Дуплет перевёл дух и помолчал некоторое время, ожидая, вероятно, каких-либо возражений от собеседника. Однако Шалаш сидел молча и хмуро, потерянно глядя в окно и отвернувшись от оратора. Тогда оратор вновь взял слово:
— Ну, вот тебе несколько маленьких картинок — так, для эмоционального сопереживания, для психологического катарсиса, так сказать, — и чтобы уж исчерпать тему. Чего стоят, например, одни только сексуальные маньяки, убивающие детей для удовлетворения похоти! Можно ли себе представить, чтобы столь омерзительная особенность презренного рода людей присутствовала ещё хоть у кого-нибудь в благородном мире животных? А как быть с тем, что малолетние сопляки, несовершеннолетние или только достигшие совершеннолетия убивают ради грабежа старика и изымают из его старческих морщинистых рук пенсию, в то время как старик этот — ветеран Великой Отечественной войны, когда-то давно обеспечивший для этих же выродков право жить свободными? Как быть с туристами, оставляющими в горах сломавшего ногу товарища, дабы не опоздать на самолёт и чтоб не пропали купленные заранее билеты? Как быть с печами для массового сжигания людей, с газовыми камерами и опытами над людьми и животными? Как быть с убийством женщин и детей при войнах! Как быть с убиением турками беременных женщин именно саблями в живот, и никак иначе, с вырезанием из чрева нерождённых младенцев? Как быть с затравливаньем русскими помещиками своих крепостных с помощью собак? Это всё бесконечные, неисчислимые фрагменты гигантской мозаики, в которой триллион таких фрагментов. Но не подводит ли нас весь этот триллион к желанию, наконец, вырезать гнойник хирургически, дабы он уже не мог более нарывать, не мог более извергать зловонный гной и дабы прекратить наконец обычай снова и снова стыдиться и снова и снова подыскивать себе оправдания? Итак, я подошёл к выводам и объявляю их! — Дуплет приосанился и последующие несколько слов произнёс голосом громким, значительным и даже с подтверждающими взмахами ладони, отнятой для сего случая от управления рулём автомобиля. — Неразумная тварь именно тем достойна жизни, что лишена разума и потому не способна гадить другим тварям и убивать их, за исключением того единственного случая, когда это требуется для её собственного выживания. А разумная тварь, напротив, недостойна жизни именно на том единственном основании, что имеет разум и способна с его помощью гадить другим тварям, убивать их по причинам, никак не связанным с необходимостью собственного выживания. Бог допустил при творении мира одну-единственную ошибку, создав разумную тварь, создав йеху, — и после ужасов двадцатого века настало время эту ошибку исправить!

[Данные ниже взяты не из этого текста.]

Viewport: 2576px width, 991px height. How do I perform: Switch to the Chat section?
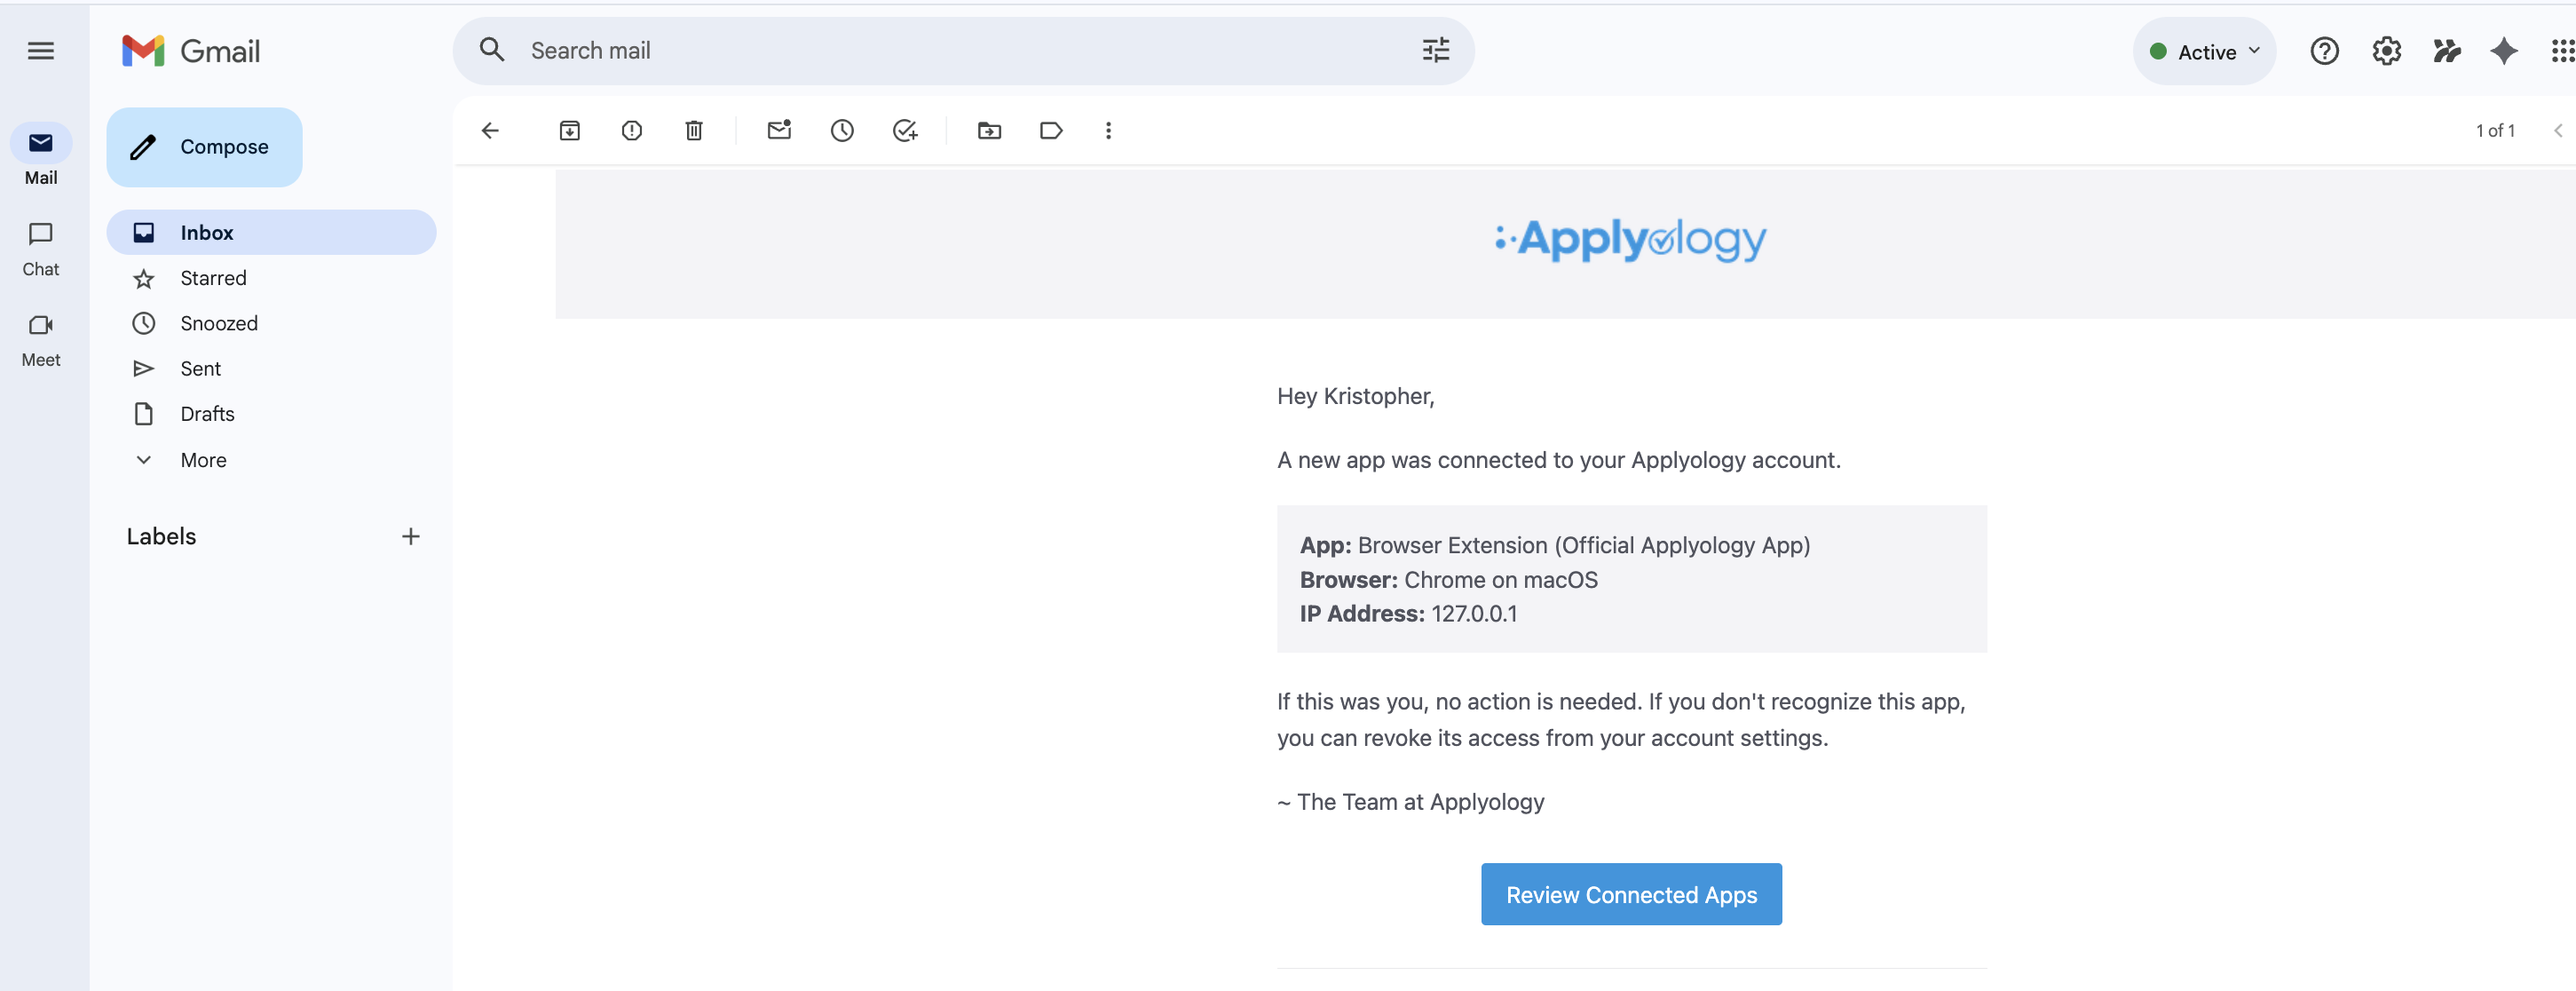(x=40, y=247)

— Человеконенавистничество. — пробормотал ошеломлённый Шалаш. Ему вдруг стало не по себе от этих речей. Он всё более и более чувствовал растерянность и нежелание продолжать беседу на эту тему, но не знал, как остановить собеседника. Тупо смотря на свою руку остановившимся взглядом, он опять потерял паучка из виду.
— Нет, я называю это по-другому, — немедленно вскинулся Дуплет, даже обиженным тоном. — Скорее — неизбежная антропофагия, почитаемая за священнейший долг! А антропофагия есть именно то, в чём человек чрезвычайно поднаторел за всю историю своего существования, в чём он крайне многоопытен и весьма изобретателен по части способов истребления себе подобных. Что примечательно, никакая другая деятельность не доставляла человеку столь пьянящего наслаждения, такого самозабвенного удовольствия и настолько полного ощущения своего призвания и склонности к этой деятельности, как убиение своих же сородичей. Так что я буду далеко не первым и совершенно не оригинальным в своих действиях, мыслях, наклонностях и удовольствиях.